Trying to come up with that best inspirational poem or writing that will help others when they're feeling down and alone. Not going to well
It's okay. I find that when I'm looking for inspiration, it doesn't come easily. I just have sit back and relax, and take a break from writin. When I know I'm ready to go back, I can write something.

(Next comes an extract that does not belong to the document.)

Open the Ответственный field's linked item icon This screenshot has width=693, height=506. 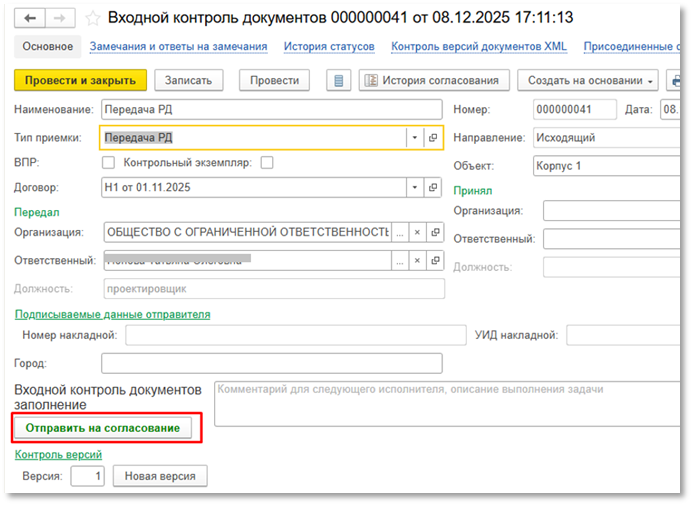433,260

The following three poems are a trilogy. Please do not post untill I'm done. Irin #5 Here I am Here I am, lost and lonely, feeling one, feeling only. Wishing hard with all my might, here I am in dark of night. Here I am, just over here. Can't you see me? I'm so near, lost in this unknowing place, lost without your friendly face. Here I am, waiting for you. Here I am, so cold, so blue. Don't dare go, so far away. Stay with me, for one more day. Here I am, tears in my eyes. You walk away, that's no surprise, I wonder now, if this could be. Am I here? Is this me?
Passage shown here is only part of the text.